A simple function to represent DNA bases as elements from the Abelian group of integers modulo 4 (Z4), 5 (Z5), or 2 (Z2).
Usage
base2int(base, ...)
# S4 method for character
base2int(
base,
group = c("Z4", "Z5", "Z64", "Z125", "Z4^3", "Z5^3", "Z2"),
cube = c("ACGT", "AGCT", "TCGA", "TGCA", "CATG", "GTAC", "CTAG", "GATC", "ACTG",
"ATCG", "GTCA", "GCTA", "CAGT", "TAGC", "TGAC", "CGAT", "AGTC", "ATGC", "CGTA",
"CTGA", "GACT", "GCAT", "TACG", "TCAG"),
phychem = list(A = NULL, T = NULL, C = NULL, G = NULL, N = NULL)
)
# S4 method for data.frame
base2int(
base,
group = c("Z4", "Z5", "Z64", "Z125", "Z4^3", "Z5^3", "Z2"),
cube = c("ACGT", "AGCT", "TCGA", "TGCA", "CATG", "GTAC", "CTAG", "GATC", "ACTG",
"ATCG", "GTCA", "GCTA", "CAGT", "TAGC", "TGAC", "CGAT", "AGTC", "ATGC", "CGTA",
"CTGA", "GACT", "GCAT", "TACG", "TCAG"),
phychem = list(A = NULL, T = NULL, C = NULL, G = NULL, N = NULL)
)
Arguments
- base
A character vector, string , or a dataframe of letters from the DNA/RNA alphabet.
- ...
Not in use.
- group
A character string denoting the group representation for the given base or codon as shown in reference (2-3).
- cube
A character string denoting one of the 24 Genetic-code cubes, as given in references (2-3).
- phychem
Optional. Eventually, it could be useful to represent DNA bases by numerical values of measured physicochemical properties. If provided, then this argument must be a named numerical list. For example, the
scale
values of deoxyribonucleic acids proton affinity (available at https://www.wolframalpha.com/ and in cell phone app: Wolfram Alpha):\(list('A' = 0.87, 'C' = 0.88, 'T' = 0.82, 'G' = 0.89, 'N' = NA)\)

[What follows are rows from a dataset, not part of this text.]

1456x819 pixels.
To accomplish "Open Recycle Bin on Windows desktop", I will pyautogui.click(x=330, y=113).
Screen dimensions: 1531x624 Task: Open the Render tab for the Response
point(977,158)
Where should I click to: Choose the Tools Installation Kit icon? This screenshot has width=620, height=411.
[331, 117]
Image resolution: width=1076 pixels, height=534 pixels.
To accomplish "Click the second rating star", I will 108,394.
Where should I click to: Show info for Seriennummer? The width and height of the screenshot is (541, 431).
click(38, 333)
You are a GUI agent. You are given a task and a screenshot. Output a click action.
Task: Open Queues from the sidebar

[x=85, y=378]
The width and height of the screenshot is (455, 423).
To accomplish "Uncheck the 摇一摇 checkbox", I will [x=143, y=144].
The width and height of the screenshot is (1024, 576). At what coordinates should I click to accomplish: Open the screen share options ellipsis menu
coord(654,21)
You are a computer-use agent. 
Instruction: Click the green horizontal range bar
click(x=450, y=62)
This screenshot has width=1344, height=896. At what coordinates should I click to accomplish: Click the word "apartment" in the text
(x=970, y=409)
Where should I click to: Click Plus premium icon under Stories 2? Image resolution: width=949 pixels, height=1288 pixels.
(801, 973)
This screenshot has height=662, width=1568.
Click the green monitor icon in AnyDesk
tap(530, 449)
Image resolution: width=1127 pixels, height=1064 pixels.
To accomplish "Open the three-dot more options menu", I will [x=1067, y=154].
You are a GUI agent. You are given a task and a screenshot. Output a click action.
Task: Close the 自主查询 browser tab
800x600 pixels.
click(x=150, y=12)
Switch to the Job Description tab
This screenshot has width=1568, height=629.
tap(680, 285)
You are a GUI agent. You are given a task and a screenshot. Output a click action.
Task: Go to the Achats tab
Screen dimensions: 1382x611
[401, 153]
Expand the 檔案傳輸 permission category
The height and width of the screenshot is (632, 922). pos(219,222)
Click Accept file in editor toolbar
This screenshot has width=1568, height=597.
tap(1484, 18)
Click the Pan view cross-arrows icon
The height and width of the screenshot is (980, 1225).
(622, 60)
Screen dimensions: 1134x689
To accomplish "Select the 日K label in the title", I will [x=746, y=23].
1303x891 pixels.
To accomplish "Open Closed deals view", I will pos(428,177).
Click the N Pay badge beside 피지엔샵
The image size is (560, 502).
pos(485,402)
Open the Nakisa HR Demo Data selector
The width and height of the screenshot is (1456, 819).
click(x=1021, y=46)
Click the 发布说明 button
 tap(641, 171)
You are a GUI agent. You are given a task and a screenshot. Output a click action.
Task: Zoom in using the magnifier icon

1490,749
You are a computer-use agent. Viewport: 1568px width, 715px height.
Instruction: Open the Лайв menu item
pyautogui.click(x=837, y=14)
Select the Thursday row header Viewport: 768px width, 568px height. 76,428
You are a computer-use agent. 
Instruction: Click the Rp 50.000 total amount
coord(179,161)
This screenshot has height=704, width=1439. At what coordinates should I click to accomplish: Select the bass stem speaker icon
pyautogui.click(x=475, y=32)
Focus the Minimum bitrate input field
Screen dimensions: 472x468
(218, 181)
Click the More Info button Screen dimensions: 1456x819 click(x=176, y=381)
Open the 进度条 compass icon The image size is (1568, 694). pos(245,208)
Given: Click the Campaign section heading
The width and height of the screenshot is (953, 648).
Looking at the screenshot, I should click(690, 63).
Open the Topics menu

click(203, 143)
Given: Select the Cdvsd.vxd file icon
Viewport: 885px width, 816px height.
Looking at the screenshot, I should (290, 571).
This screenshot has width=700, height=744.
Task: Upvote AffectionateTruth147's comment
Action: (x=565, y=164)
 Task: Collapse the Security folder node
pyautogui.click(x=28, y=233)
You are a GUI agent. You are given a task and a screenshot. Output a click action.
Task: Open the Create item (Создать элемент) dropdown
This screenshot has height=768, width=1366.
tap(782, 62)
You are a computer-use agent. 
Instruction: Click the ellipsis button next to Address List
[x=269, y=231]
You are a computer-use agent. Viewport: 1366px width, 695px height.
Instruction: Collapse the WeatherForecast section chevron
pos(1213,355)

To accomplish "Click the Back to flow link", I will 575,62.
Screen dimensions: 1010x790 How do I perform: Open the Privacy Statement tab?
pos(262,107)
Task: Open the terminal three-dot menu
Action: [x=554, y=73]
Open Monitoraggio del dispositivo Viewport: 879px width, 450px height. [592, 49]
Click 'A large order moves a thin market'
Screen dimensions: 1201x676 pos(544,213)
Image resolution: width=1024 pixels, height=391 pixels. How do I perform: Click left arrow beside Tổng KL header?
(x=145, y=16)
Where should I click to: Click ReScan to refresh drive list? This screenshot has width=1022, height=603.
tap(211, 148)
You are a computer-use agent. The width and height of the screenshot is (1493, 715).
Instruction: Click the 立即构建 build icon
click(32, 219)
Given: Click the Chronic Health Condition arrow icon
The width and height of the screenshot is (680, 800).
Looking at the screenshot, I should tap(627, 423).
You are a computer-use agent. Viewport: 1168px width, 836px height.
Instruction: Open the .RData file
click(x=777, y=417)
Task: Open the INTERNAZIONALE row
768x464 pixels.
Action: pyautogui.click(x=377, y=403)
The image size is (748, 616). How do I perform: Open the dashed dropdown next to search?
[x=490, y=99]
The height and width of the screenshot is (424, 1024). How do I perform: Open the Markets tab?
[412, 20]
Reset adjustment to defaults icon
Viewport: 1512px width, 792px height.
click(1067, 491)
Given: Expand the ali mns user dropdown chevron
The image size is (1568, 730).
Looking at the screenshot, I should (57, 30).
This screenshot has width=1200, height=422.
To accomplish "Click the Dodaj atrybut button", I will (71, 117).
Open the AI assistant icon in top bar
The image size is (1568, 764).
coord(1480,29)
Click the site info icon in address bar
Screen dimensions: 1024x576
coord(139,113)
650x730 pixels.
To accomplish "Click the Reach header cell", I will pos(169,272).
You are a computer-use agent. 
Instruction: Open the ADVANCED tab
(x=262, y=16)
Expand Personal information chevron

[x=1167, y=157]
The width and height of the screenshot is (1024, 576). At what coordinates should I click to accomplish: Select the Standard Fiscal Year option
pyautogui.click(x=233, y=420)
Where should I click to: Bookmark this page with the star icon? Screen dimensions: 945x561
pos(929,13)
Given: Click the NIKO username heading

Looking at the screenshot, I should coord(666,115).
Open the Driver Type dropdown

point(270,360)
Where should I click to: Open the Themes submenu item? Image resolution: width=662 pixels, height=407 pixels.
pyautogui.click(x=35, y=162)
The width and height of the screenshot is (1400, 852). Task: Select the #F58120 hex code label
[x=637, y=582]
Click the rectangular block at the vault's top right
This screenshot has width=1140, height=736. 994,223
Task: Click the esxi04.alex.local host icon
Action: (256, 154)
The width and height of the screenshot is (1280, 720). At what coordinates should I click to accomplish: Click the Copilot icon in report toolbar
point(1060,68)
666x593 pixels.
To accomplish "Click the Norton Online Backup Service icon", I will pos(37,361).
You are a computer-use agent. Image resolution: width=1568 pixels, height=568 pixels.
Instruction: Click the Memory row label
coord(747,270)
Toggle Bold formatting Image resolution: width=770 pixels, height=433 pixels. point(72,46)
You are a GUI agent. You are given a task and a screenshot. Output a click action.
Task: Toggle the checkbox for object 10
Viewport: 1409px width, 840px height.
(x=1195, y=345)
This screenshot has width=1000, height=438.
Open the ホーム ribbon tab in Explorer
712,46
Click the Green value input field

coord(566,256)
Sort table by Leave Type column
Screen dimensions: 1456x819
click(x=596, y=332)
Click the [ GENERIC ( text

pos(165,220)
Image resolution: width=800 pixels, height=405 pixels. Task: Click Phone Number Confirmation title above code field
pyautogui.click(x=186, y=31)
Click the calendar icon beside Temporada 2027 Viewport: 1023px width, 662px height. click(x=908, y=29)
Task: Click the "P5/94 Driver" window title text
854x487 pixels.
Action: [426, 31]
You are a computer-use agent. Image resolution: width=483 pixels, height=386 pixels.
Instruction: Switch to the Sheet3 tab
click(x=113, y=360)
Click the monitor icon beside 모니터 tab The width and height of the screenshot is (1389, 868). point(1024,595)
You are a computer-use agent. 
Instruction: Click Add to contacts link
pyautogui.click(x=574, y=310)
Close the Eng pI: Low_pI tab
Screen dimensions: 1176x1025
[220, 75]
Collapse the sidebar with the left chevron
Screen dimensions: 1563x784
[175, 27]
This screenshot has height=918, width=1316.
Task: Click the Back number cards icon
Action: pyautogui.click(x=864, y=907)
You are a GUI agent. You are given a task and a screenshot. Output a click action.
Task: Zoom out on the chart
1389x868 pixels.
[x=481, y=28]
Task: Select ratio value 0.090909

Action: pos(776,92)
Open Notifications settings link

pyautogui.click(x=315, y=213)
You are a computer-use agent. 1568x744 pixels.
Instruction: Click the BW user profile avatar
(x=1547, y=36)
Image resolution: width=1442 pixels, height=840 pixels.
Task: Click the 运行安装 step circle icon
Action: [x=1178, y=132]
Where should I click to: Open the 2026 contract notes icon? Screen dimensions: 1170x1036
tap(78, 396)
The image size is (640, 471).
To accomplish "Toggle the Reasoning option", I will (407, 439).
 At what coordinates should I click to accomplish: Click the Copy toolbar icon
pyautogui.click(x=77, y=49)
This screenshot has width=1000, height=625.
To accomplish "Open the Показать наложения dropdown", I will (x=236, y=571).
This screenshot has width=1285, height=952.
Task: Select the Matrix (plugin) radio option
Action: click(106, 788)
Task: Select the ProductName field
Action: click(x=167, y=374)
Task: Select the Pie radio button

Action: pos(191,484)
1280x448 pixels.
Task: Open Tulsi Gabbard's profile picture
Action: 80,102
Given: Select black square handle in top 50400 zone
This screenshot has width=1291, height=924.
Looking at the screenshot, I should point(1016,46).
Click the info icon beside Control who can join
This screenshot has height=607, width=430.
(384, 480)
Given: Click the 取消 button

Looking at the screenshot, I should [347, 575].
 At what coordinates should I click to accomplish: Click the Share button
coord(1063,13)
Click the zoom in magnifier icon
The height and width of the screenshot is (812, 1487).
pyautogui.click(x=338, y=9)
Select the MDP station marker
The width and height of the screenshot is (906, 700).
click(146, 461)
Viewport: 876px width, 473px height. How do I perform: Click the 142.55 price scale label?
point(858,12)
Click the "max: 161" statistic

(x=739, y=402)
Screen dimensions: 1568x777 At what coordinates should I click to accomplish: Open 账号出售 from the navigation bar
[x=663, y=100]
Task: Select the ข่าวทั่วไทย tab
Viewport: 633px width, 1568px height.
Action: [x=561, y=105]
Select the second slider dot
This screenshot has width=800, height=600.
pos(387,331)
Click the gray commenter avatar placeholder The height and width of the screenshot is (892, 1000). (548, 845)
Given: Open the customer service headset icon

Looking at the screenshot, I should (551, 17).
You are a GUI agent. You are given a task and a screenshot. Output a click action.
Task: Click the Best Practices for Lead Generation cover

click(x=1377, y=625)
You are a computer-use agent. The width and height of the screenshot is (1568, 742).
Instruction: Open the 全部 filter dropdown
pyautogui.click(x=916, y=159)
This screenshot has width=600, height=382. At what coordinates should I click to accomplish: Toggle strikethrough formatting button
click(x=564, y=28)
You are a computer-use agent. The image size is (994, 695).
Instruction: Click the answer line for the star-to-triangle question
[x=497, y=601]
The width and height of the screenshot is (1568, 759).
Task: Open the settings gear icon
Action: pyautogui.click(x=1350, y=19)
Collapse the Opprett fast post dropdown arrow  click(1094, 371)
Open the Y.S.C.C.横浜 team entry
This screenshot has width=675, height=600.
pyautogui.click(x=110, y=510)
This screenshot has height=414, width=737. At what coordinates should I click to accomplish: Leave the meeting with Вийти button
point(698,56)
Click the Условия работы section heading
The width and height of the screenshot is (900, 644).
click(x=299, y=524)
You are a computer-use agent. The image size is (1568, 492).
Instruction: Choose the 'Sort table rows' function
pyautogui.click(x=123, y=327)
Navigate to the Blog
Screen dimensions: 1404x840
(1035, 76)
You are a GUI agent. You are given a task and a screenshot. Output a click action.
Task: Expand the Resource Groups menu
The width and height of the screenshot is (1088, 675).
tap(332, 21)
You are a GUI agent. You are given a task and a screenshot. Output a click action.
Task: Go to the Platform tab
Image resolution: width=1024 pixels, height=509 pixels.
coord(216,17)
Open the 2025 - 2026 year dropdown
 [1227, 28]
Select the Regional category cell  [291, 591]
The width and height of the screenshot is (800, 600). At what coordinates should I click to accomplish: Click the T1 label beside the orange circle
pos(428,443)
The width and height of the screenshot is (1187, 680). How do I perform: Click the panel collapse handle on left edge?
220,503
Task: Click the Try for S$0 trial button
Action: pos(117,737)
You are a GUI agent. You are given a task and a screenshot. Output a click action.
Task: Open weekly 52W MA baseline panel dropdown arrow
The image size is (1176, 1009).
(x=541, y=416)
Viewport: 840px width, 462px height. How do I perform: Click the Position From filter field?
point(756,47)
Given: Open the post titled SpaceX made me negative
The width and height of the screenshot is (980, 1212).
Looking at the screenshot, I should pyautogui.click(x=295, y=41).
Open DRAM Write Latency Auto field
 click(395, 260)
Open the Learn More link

where symbol 'N' provide the value for any letter out of DNA base alphabet. In this example, we could write NA or 0 (see example section).
Details
For Z2 (binary representation of DNA bases), the cube bases are represented in their order by: '00', '01', '10', and '11' (examples section).
References
Robersy Sanchez, Jesus Barreto (2021) Genomic Abelian Finite Groups. doi: 10.1101/2021.06.01.446543
M. V Jose, E.R. Morgado, R. Sanchez, T. Govezensky, The 24 possible algebraic representations of the standard genetic code in six or in three dimensions, Adv. Stud. Biol. 4 (2012) 119-152.PDF.
R. Sanchez. Symmetric Group of the Genetic-Code Cubes. Effect of the Genetic-Code Architecture on the Evolutionary Process MATCH Commun. Math. Comput. Chem. 79 (2018) 527-560.
See also
base_coord, codon_coord, and dna_phychem.
Author
Robersy Sanchez https://genomaths.com
Examples
## A triplet with a letter not from DNA/RNA alphabet
## 'NA' is introduced by coercion!
base2int("UDG")
#> [1] 3 NA 2
## The base replacement in cube "ACGT and group "Z4"
base2int("ACGT")
#> [1] 0 1 2 3
## The base replacement in cube "ACGT and group "Z5"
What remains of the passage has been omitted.